— Set exercise —
Reproduce each of the rows below word for word, without changing anything.

(Text and item location rows)
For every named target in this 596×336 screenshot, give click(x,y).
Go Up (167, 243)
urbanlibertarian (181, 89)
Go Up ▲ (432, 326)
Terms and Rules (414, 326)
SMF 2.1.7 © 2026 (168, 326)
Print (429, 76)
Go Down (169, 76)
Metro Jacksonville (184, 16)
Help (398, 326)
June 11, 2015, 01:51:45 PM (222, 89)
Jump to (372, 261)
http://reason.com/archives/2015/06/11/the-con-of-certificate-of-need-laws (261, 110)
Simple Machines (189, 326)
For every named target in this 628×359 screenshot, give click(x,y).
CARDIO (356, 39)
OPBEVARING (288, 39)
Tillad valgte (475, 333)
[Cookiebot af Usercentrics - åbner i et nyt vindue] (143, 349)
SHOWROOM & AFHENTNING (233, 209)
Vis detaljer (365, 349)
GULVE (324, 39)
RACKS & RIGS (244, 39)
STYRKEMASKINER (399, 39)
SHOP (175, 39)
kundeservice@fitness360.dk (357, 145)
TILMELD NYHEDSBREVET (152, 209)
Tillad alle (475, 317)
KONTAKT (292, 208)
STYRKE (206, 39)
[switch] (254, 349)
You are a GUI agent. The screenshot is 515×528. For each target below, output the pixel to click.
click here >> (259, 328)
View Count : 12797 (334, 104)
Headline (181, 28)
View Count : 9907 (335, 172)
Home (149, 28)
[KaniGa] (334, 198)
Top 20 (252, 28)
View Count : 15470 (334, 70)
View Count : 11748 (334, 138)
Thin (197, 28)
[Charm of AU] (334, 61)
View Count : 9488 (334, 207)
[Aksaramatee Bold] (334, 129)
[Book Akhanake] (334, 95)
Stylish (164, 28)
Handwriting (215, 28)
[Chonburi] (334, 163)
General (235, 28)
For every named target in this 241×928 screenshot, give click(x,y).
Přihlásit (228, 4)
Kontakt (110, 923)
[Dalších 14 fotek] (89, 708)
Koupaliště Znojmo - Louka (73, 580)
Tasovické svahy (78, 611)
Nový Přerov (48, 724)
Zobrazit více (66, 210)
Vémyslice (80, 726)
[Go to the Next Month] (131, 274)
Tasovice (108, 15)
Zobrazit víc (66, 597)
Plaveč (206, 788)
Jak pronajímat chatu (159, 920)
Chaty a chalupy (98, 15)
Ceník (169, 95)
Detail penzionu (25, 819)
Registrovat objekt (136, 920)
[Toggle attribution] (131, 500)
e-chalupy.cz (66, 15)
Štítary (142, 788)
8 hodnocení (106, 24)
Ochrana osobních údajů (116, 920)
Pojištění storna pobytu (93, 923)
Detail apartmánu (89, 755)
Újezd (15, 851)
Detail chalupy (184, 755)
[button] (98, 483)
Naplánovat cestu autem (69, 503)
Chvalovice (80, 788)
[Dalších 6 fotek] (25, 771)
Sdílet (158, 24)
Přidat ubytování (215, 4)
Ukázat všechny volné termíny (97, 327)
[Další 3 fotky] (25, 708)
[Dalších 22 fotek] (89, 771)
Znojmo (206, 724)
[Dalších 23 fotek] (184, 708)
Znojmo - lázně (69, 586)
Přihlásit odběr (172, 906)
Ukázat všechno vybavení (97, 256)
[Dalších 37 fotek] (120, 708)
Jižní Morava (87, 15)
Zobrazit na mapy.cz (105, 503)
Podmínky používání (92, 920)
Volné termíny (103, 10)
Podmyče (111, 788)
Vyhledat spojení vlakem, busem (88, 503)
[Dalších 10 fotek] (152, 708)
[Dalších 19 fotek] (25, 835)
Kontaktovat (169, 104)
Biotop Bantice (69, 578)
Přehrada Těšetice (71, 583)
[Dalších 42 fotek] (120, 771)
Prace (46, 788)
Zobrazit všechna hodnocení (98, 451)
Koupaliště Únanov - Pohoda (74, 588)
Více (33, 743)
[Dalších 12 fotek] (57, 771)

— Solution —
For every named target in this 596×336 screenshot, give click(x,y).
Go Up (167, 243)
urbanlibertarian (181, 89)
Go Up ▲ (432, 326)
Terms and Rules (414, 326)
SMF 2.1.7 © 2026 (168, 326)
Print (429, 76)
Go Down (169, 76)
Metro Jacksonville (184, 16)
Help (398, 326)
June 11, 2015, 01:51:45 PM (222, 89)
Jump to (372, 261)
http://reason.com/archives/2015/06/11/the-con-of-certificate-of-need-laws (261, 110)
Simple Machines (189, 326)
For every named target in this 628×359 screenshot, give click(x,y).
CARDIO (356, 39)
OPBEVARING (288, 39)
Tillad valgte (475, 333)
[Cookiebot af Usercentrics - åbner i et nyt vindue] (143, 349)
SHOWROOM & AFHENTNING (233, 209)
Vis detaljer (365, 349)
GULVE (324, 39)
RACKS & RIGS (244, 39)
STYRKEMASKINER (399, 39)
SHOP (175, 39)
kundeservice@fitness360.dk (357, 145)
TILMELD NYHEDSBREVET (152, 209)
Tillad alle (475, 317)
KONTAKT (292, 208)
STYRKE (206, 39)
[switch] (254, 349)
You are a GUI agent. The screenshot is 515×528. For each target below, output the pixel to click.
click here >> (259, 328)
View Count : 12797 (334, 104)
Headline (181, 28)
View Count : 9907 (335, 172)
Home (149, 28)
[KaniGa] (334, 198)
Top 20 (252, 28)
View Count : 15470 (334, 70)
View Count : 11748 (334, 138)
Thin (197, 28)
[Charm of AU] (334, 61)
View Count : 9488 (334, 207)
[Aksaramatee Bold] (334, 129)
[Book Akhanake] (334, 95)
Stylish (164, 28)
Handwriting (215, 28)
[Chonburi] (334, 163)
General (235, 28)
For every named target in this 241×928 screenshot, give click(x,y).
Přihlásit (228, 4)
Kontakt (110, 923)
[Dalších 14 fotek] (89, 708)
Koupaliště Znojmo - Louka (73, 580)
Tasovické svahy (78, 611)
Nový Přerov (48, 724)
Zobrazit více (66, 210)
Vémyslice (80, 726)
[Go to the Next Month] (131, 274)
Tasovice (108, 15)
Zobrazit víc (66, 597)
Plaveč (206, 788)
Jak pronajímat chatu (159, 920)
Chaty a chalupy (98, 15)
Ceník (169, 95)
Detail penzionu (25, 819)
Registrovat objekt (136, 920)
[Toggle attribution] (131, 500)
e-chalupy.cz (66, 15)
Štítary (142, 788)
8 hodnocení (106, 24)
Ochrana osobních údajů (116, 920)
Pojištění storna pobytu (93, 923)
Detail apartmánu (89, 755)
Újezd (15, 851)
Detail chalupy (184, 755)
[button] (98, 483)
Naplánovat cestu autem (69, 503)
Chvalovice (80, 788)
[Dalších 6 fotek] (25, 771)
Sdílet (158, 24)
Přidat ubytování (215, 4)
Ukázat všechny volné termíny (97, 327)
[Další 3 fotky] (25, 708)
[Dalších 22 fotek] (89, 771)
Znojmo (206, 724)
[Dalších 23 fotek] (184, 708)
Znojmo - lázně (69, 586)
Přihlásit odběr (172, 906)
Ukázat všechno vybavení (97, 256)
[Dalších 37 fotek] (120, 708)
Jižní Morava (87, 15)
Zobrazit na mapy.cz (105, 503)
Podmínky používání (92, 920)
Volné termíny (103, 10)
Podmyče (111, 788)
Vyhledat spojení vlakem, busem (88, 503)
[Dalších 10 fotek] (152, 708)
[Dalších 19 fotek] (25, 835)
Kontaktovat (169, 104)
Biotop Bantice (69, 578)
Přehrada Těšetice (71, 583)
[Dalších 42 fotek] (120, 771)
Prace (46, 788)
Zobrazit všechna hodnocení (98, 451)
Koupaliště Únanov - Pohoda (74, 588)
Více (33, 743)
[Dalších 12 fotek] (57, 771)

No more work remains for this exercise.